■ Exercise requirements ■
If a line below contains the string "dimensions", return that line.

■ Given records ■
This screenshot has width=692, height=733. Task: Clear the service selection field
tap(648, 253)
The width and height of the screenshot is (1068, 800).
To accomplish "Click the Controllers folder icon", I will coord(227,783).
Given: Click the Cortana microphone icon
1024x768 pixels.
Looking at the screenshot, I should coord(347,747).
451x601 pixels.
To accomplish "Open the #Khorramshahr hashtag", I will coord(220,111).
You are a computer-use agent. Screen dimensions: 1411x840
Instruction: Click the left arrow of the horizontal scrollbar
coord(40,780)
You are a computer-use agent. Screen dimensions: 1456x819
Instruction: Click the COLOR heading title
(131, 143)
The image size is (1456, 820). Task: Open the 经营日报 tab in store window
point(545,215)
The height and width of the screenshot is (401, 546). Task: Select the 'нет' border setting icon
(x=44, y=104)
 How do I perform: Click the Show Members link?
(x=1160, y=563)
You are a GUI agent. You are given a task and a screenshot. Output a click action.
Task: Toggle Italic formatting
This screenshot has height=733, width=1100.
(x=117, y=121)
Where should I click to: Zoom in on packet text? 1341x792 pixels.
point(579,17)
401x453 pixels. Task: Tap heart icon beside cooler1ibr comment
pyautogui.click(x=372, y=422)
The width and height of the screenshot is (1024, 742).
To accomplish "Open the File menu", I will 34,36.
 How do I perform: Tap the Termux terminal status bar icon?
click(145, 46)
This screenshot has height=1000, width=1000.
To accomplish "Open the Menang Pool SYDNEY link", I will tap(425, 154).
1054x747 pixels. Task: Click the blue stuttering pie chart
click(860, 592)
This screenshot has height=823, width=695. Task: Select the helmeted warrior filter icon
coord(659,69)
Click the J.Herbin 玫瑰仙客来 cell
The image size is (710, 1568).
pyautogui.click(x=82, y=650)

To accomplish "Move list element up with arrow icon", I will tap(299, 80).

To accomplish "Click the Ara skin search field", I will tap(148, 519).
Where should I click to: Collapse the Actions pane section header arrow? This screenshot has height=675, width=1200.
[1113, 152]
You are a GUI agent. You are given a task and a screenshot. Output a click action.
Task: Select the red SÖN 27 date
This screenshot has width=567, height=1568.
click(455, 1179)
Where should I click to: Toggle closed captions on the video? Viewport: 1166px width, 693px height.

■ Written response ■
You are a computer-use agent. Screen dimensions: 1411x840
You are a computer-use agent. Screen dimensions: 1456x819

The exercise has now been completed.